CONSIGNES:
A. D'après l'arrêt du 14 février 2006, depuis quelle date A. se trouve-t-il en détention préventive dans le canton de Vaud ?
B. Transcrivez fidèlement tout le passage de l'arrêt du 14 février 2006 qui va de « Juge d'instruction de l'arrondissement de Lausanne, chemin » jusqu'à « 8, 1014 Lausanne. ».
C. Rédigez la suite de l'arrêt sur la détention préventive de A. en reprenant après sa dernière phrase.

TEXTE FOURNI:

Arrêt du 14 février 2006
Ire Cour de droit public

MM. les Juges Aemisegger, Juge présidant,
Reeb et Eusebio.
Greffier: M. Kurz.

A. ________,
recourant, représenté par Me Dominique Morard, avocat,

contre

Juge d'instruction de l'arrondissement de Lausanne, chemin de Couvaloup 6,
1014 Lausanne,
Ministère public du canton de Vaud,
case postale, 1014 Lausanne,
Tribunal d'accusation du Tribunal cantonal du canton de Vaud, route du Signal
8, 1014 Lausanne.

refus de mise en liberté provisoire,

recours de droit public contre l'arrêt du Tribunal d'accusation du 22
décembre 2005.

Faits:

A.
A. ________, ressortissant italien né en 1969, se trouve en détention
préventive dans le canton de Vaud depuis le 20 juin 2005, sous l'inculpation
de meurtre. Il lui est reproché d'avoir tué son compagnon  au cours d'une
dispute, en le frappant à la gorge avec un couteau éplucheur. Le prévenu
conteste avoir agi intentionnellement.
Une première demande de mise en liberté a été présentée le 23 août 2005 au
Juge d'instruction de l'arrondissement de Lausanne, qui l'a rejetée le 25
août suivant: les charges étaient suffisantes, le prévenu étant apparu comme
un homme violent tant auprès de la victime que de tiers. Une expertise
psychiatrique était en cours afin d'évaluer le risque de récidive. Le
prévenu, au bénéfice d'un permis d'établissement, n'avait que des attaches
relatives avec la Suisse.

JEU DE DONNÉES:
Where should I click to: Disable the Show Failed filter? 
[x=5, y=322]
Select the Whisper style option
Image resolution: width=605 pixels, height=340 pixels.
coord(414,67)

CORRIGÉ DES EXERCICES:
A. Depuis le 20 juin 2005.

B.
Juge d'instruction de l'arrondissement de Lausanne, chemin de Couvaloup 6,
1014 Lausanne,
Ministère public du canton de Vaud,
case postale, 1014 Lausanne,
Tribunal d'accusation du Tribunal cantonal du canton de Vaud, route du Signal
8, 1014 Lausanne.

C.
Par arrêt du 20 septembre 2005, le Tribunal d'accusation vaudois a confirmé
cette décision; le prévenu avait séjourné dix-huit mois en Thaïlande, alors
qu'il avait une fille née en suisse en 1995; il n'avait plus de relations
avec son ancienne amie et sa situation en Suisse était précaire puisqu'il
était sans revenus, à la charge de l'assurance-invalidité et avec 40'000 fr.
de dettes. Le risque de récidive a également été confirmé.

B.
Par ordonnance du 30 novembre 2005, le Juge d'instruction a rejeté une
nouvelle demande de mise en liberté. Selon l'expertise psychiatrique du 24
octobre 2005 (dont le juge avait refusé un complément le 11 novembre 2005),
le prévenu présentait un caractère impulsif avec une tendance à réagir
brusquement et un seuil de tolérance à la frustration très bas. Le risque de
fuite était réaffirmé.
Par arrêts du 22 décembre 2005, le Tribunal d'accusation a rejeté le recours
tendant à une nouvelle expertise psychiatrique, ainsi que le recours dirigé
contre le refus de mise en liberté.

C.
Agissant par la voie du recours de droit public, A.________ demande au
Tribunal fédéral d'annuler ce dernier arrêt et d'ordonner sa mise en liberté
immédiate. Il requiert l'assistance judiciaire.
Le Tribunal d'accusation et le Ministère public se réfèrent aux considérants
de l'arrêt attaqué.
Par arrêt du 31 janvier 2006, la Cour de céans a déclaré irrecevable le
recours formé par A.________ contre le refus d'ordonner une nouvelle
expertise, en raison du caractère incident d'une telle décision et de
l'absence de préjudice irréparable.

Le Tribunal fédéral considère en droit:

1.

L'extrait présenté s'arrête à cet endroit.